**Work to complete:** In the article about the Knights of Columbus Labor Day BBQ below, which tools for chopping the meat are mentioned?

The first time Don Barcik helped chop the smoked and dried pork and beef in the early morning hours before the Knights of Columbus Labor Day BBQ fundraiser in Rome “many, many years ago,” he used a Boy Scout ax.

“If you come here at 6 a.m. while the chopping is going on, there’s usually a deafening noise as all the knives or cleavers come down on the big cutting boards,” Barcik said Monday as three generations of his family worked their usual station in the back of the Rome Civic Center, mixing the chopped meat with the “secret” barbecue sauce recipe and packing the final product into 1-pound Styrofoam containers. “This is something my family has been doing since this event first started 52 years ago. My oldest son Mike was probably about 4 years old.”

Earlier that morning, Barcik had been surprised by a hand-embroidered apron created to honor the memory of his late wife Judy, who also had worked the annual St. Mary’s Catholic Church fundraiser throughout the years until her passing in May of last year.

“That made me cry,” said Barcik as he wore the white apron with stitching that read “Remembering Judy”and included two hearts on either side. Judy Barcik and six other volunteers who passed in 2018 and 2019 were memorialized on a large board outside the entrance of the Civic Center.

**Stored rows:**
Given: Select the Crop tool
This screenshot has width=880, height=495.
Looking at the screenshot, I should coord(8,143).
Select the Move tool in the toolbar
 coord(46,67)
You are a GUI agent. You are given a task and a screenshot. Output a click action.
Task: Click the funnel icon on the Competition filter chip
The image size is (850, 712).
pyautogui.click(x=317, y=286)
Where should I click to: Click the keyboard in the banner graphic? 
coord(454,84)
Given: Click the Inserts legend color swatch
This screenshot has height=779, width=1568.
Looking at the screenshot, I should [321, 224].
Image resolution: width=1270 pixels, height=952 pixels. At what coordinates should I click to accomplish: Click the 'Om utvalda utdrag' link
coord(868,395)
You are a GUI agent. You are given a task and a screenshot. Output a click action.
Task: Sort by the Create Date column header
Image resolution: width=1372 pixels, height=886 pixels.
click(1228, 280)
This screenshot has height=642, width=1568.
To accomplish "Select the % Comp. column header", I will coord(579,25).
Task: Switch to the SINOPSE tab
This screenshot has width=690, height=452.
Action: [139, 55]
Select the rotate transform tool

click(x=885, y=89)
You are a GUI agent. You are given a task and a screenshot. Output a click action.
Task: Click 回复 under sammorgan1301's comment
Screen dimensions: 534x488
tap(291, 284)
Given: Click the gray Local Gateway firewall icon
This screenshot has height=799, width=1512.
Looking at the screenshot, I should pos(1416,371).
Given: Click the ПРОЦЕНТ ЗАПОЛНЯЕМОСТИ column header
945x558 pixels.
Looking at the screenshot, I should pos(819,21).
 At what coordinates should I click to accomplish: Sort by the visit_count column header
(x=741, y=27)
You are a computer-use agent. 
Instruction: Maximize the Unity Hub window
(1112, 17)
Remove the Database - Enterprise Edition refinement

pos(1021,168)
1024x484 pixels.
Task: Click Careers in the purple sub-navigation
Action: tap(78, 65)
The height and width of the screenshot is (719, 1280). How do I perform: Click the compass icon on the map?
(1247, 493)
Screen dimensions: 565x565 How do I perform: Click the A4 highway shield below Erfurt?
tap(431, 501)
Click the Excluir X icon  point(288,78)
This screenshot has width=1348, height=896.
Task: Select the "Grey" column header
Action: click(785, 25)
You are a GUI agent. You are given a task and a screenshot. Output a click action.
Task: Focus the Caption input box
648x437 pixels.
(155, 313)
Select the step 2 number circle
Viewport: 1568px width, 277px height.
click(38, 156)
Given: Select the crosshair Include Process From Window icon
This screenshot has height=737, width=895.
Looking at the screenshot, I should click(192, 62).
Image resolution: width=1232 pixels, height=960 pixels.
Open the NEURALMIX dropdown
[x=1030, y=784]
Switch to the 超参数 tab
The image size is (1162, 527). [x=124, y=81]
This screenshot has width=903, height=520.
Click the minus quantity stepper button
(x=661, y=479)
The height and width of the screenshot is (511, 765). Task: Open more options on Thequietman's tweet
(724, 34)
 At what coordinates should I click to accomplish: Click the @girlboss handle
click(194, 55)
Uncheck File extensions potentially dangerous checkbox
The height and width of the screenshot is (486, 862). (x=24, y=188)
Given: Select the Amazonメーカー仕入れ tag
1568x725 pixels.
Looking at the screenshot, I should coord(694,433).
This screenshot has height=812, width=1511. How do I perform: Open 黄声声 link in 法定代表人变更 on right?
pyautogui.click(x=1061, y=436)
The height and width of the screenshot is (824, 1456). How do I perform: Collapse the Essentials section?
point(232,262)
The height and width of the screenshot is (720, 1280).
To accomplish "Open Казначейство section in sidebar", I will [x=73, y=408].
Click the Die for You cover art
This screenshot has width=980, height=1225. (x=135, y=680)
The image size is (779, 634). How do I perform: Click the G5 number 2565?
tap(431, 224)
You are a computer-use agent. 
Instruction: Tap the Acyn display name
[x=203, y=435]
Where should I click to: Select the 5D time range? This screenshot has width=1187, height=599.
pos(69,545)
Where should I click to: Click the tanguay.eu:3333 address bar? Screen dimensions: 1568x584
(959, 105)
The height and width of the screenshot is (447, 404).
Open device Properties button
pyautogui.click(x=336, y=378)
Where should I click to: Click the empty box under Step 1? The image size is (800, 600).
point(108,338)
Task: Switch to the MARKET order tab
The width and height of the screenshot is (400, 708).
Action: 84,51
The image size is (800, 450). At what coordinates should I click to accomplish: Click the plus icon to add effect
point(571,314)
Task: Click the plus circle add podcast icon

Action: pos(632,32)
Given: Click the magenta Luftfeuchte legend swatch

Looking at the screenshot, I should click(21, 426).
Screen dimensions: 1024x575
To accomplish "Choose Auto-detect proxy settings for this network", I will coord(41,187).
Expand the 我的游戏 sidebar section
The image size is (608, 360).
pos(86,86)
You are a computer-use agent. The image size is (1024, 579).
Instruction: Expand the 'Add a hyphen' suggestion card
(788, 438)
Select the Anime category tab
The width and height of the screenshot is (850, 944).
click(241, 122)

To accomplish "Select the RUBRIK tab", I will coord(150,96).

**Response to the task:**
- A Boy Scout ax
- Knives
- Cleavers